The found footage aesthetic also extends beyond these very literal scenes of footage that has been found. It involves little tricks of the presentation that make the game itself feels like a found-footage horror movie.

One trick is the lighting, specifically Ethan’s flashlight. It’s a strong beam up close, nicely illuminating shelves and items, but take just a few steps back and the light dims considerably. It’s awful at lighting up large rooms, we always feel like we’re standing on the edge of a deep precipice. It’s also awful in hallways, dimly lighting up the walls on either side of us, but the center of the beam is too weak to penetrate the darkness dead ahead, so we end up staring into an abyss, forced to walk right into it. There’s just enough light to highlight our confinement, but not enough to highlight the dangers.

However, the biggest trick of the game lies in the players themselves. We are, by nature, curious about the virtual world around us, and Resident Evil 7 encourages further curiosity by hiding items in every corner, so we end up turning and spinning and swiveling the camera everywhere in order to get the best view of things. In other words, we move like someone holding a camera.

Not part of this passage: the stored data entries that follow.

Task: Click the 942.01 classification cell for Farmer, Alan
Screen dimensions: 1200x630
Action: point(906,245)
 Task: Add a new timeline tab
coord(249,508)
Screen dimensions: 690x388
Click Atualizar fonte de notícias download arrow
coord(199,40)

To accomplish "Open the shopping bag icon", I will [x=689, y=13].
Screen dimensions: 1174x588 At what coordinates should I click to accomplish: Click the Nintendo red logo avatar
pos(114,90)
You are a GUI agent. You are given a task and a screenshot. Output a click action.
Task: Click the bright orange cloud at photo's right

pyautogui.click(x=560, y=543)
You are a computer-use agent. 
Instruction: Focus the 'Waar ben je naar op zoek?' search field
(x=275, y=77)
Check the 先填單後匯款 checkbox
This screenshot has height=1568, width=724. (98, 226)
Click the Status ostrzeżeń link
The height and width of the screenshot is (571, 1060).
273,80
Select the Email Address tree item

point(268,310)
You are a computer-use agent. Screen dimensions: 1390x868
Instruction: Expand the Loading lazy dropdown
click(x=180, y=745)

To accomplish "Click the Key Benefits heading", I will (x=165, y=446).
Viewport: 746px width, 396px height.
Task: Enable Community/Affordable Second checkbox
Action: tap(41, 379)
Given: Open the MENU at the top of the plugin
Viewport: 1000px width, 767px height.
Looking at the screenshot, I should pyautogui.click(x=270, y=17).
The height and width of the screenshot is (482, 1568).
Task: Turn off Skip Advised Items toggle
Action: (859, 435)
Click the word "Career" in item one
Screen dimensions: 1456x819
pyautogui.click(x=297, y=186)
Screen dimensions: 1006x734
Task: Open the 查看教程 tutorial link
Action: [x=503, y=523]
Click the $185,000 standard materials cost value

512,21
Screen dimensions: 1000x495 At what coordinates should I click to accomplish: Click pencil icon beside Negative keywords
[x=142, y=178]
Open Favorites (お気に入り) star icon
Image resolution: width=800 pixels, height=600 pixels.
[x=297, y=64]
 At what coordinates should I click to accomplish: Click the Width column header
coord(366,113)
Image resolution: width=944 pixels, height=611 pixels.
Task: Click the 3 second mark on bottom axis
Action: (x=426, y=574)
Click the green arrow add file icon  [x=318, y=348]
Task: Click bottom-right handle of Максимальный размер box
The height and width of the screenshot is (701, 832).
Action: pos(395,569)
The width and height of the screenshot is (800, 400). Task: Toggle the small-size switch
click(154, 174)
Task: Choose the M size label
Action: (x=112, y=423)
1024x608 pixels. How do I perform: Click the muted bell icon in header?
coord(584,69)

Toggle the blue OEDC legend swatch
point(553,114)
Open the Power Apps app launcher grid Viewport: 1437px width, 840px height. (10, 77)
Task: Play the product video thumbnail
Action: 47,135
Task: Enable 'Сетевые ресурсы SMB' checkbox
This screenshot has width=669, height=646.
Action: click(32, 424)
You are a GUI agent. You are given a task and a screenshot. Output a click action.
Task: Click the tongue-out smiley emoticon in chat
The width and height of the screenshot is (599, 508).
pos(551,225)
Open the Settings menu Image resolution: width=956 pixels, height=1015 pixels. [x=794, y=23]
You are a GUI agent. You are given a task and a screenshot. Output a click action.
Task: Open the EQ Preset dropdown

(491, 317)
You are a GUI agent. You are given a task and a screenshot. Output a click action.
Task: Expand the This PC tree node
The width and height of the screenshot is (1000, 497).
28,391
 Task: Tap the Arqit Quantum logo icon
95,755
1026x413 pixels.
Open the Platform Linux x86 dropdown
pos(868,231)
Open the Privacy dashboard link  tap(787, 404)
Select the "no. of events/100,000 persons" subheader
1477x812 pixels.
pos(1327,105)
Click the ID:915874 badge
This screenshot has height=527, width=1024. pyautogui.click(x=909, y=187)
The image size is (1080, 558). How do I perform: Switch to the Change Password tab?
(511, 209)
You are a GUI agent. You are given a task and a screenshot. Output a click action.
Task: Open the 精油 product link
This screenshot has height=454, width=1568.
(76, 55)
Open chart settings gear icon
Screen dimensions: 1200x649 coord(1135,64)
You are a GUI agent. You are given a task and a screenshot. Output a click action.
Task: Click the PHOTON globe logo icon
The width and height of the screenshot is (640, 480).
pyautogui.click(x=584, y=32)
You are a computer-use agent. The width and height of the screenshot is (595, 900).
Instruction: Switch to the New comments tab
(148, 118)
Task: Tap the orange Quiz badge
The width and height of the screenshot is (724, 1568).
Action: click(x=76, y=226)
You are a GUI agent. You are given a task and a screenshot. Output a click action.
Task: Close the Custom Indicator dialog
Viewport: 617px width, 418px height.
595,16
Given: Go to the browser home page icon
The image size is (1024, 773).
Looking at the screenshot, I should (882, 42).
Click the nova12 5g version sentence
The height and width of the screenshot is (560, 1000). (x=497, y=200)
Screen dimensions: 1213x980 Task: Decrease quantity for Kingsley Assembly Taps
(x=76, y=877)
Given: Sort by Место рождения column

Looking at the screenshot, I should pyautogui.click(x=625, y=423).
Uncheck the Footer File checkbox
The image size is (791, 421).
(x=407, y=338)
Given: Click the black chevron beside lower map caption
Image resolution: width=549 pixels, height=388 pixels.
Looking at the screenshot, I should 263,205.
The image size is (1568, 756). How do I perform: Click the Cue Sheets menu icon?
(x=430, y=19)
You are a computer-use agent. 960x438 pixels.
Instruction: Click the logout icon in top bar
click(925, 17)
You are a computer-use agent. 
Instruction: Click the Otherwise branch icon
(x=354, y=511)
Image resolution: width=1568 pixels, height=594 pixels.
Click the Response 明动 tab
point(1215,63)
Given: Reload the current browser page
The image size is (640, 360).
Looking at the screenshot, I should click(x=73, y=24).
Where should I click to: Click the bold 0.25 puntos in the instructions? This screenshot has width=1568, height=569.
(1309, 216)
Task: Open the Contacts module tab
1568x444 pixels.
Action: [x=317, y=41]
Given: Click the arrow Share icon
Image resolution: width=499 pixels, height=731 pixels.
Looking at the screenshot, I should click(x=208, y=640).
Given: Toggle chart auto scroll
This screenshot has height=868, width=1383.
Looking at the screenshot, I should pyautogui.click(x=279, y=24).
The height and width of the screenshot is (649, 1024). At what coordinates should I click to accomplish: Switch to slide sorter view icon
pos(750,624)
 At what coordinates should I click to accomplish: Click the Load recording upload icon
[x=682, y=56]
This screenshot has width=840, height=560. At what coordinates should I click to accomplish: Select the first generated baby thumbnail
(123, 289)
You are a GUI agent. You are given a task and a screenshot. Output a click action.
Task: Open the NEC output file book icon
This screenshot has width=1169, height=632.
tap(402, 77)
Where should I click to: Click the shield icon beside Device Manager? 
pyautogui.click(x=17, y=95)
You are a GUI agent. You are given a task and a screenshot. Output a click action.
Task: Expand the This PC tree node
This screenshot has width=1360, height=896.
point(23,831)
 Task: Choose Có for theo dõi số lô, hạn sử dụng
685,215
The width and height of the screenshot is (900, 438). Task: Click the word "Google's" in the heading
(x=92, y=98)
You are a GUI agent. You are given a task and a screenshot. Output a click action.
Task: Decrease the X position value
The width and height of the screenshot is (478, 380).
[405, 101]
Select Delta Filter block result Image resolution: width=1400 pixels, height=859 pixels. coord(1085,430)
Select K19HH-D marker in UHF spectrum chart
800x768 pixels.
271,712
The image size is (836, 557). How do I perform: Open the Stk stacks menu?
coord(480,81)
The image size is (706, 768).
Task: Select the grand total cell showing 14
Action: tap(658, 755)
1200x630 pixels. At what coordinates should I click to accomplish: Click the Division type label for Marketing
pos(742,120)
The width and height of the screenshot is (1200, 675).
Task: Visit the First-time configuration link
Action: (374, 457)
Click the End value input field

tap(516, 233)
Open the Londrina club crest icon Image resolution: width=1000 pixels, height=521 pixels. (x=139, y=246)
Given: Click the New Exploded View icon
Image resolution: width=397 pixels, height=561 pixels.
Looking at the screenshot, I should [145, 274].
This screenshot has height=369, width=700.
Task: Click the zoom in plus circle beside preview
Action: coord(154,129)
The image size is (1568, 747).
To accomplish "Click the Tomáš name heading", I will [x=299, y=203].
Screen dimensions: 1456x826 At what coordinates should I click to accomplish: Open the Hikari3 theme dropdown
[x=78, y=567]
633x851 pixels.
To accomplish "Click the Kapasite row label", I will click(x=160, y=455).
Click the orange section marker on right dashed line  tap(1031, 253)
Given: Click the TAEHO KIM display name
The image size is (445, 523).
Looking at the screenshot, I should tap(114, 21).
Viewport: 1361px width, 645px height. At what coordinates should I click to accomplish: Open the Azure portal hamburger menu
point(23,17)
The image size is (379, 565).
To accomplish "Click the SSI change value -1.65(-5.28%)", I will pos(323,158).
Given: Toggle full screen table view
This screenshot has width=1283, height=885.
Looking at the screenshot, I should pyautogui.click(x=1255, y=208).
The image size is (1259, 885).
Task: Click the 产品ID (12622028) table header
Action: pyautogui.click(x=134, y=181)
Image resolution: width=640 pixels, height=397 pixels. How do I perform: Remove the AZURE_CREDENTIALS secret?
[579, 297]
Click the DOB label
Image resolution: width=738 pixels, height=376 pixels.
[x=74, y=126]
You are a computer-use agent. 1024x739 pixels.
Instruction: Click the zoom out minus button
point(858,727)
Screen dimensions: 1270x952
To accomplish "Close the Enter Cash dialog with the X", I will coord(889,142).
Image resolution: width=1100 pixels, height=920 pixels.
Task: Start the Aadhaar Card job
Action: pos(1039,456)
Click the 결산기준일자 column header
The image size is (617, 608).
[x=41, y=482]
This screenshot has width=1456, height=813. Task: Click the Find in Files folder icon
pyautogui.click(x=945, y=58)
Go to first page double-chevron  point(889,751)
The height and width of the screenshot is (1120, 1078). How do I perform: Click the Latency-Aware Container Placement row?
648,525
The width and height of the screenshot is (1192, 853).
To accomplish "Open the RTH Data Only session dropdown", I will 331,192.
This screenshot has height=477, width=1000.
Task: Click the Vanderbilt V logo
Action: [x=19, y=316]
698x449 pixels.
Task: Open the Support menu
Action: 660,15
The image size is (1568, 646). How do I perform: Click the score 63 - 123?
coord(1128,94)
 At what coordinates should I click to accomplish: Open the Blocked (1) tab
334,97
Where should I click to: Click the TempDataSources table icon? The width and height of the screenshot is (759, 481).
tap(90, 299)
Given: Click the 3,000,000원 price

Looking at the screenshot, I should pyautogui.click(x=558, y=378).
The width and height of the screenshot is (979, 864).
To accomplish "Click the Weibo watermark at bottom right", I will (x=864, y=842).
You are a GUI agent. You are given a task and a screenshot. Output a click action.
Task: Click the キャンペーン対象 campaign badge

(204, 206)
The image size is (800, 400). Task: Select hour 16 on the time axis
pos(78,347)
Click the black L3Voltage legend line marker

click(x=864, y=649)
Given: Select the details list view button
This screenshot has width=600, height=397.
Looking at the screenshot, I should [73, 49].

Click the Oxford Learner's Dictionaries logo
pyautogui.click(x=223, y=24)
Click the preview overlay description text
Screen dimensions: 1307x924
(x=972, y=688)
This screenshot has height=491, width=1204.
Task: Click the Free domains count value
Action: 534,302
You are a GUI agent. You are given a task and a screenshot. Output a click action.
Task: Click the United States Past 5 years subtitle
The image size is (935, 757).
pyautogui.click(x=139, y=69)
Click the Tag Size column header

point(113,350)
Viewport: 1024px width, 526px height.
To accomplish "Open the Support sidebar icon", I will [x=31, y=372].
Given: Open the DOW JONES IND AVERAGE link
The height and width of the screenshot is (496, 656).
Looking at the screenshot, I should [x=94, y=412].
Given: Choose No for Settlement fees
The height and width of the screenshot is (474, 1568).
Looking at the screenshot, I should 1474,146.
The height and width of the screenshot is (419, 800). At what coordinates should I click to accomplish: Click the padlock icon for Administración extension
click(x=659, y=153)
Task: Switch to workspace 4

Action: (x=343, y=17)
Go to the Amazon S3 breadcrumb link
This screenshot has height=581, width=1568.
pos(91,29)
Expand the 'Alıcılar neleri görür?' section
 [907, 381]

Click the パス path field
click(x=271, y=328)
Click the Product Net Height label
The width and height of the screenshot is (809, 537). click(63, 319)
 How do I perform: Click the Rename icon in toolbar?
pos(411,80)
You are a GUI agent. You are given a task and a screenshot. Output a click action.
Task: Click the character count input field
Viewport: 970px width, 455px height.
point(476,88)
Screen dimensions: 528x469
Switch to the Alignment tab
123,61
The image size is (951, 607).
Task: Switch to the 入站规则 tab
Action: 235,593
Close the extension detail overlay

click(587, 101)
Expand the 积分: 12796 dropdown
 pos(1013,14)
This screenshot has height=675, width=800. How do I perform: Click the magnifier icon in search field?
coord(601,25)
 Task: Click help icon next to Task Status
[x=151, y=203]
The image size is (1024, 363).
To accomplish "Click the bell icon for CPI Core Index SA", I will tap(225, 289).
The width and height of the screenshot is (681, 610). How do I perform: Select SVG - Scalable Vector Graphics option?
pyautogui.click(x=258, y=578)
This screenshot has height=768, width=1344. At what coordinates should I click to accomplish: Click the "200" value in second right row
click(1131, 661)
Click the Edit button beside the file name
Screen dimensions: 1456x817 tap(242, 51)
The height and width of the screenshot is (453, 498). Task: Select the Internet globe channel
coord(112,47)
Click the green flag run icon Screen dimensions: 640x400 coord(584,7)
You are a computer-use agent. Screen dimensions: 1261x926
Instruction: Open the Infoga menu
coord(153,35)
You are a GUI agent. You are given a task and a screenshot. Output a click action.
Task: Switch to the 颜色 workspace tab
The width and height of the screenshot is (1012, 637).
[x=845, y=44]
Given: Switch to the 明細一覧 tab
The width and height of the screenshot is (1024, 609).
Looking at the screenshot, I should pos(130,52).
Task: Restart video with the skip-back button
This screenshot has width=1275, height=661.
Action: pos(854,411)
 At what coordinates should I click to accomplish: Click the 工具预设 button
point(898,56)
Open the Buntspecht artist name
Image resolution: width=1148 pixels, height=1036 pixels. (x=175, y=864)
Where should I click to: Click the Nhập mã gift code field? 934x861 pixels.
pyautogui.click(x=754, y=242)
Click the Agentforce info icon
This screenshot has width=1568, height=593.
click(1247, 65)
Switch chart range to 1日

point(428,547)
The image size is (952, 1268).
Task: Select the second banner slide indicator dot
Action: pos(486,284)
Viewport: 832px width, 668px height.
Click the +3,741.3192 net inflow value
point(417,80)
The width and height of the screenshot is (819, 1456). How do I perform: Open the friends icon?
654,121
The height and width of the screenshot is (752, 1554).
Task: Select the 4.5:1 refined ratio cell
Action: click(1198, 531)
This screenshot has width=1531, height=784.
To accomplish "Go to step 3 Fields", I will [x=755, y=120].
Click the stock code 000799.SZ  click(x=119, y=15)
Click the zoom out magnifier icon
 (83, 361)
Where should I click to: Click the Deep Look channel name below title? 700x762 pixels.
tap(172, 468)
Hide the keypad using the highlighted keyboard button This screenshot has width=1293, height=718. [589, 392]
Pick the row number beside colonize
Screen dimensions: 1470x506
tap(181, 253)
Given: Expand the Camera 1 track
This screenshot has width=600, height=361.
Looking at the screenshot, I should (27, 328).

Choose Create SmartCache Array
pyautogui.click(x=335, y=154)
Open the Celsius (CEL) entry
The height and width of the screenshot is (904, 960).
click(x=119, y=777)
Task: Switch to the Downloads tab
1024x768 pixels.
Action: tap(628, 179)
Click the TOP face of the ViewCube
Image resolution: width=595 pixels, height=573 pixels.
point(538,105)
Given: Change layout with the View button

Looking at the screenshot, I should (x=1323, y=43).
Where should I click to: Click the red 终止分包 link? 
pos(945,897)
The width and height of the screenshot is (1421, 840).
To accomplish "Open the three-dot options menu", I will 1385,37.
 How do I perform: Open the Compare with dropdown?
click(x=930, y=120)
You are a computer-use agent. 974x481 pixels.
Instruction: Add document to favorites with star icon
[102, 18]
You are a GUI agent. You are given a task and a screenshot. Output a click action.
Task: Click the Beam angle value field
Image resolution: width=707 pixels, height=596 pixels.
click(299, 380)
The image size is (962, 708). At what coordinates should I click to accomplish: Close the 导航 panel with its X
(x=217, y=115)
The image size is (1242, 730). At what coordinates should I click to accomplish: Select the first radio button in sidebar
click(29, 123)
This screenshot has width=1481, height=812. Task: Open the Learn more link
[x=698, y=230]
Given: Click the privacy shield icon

When playing first person games we never move like or act like real people, we’ve always moved like someone holding a camera because that’s literally what we are. In this case, it’s less a matter of Resident Evil 7 mimicking the found footage style, and more a matter of it playing into the preexisting similarities between found footage horror and first person gaming.

There are also several callouts to found footage horror movies, but that may just be me looking too closely at things, symbolism through pareidolia. Moments like in the first VHS tape, where you go into a basement and find your friend standing against a wall, like at the end of The Blair Witch Project. Or how the attic in the beginning feels reminiscent of the attic at the end of [REC].

Resident Evil 7: Biohazard makes us aware of our role — and our limitations — as the cameraman.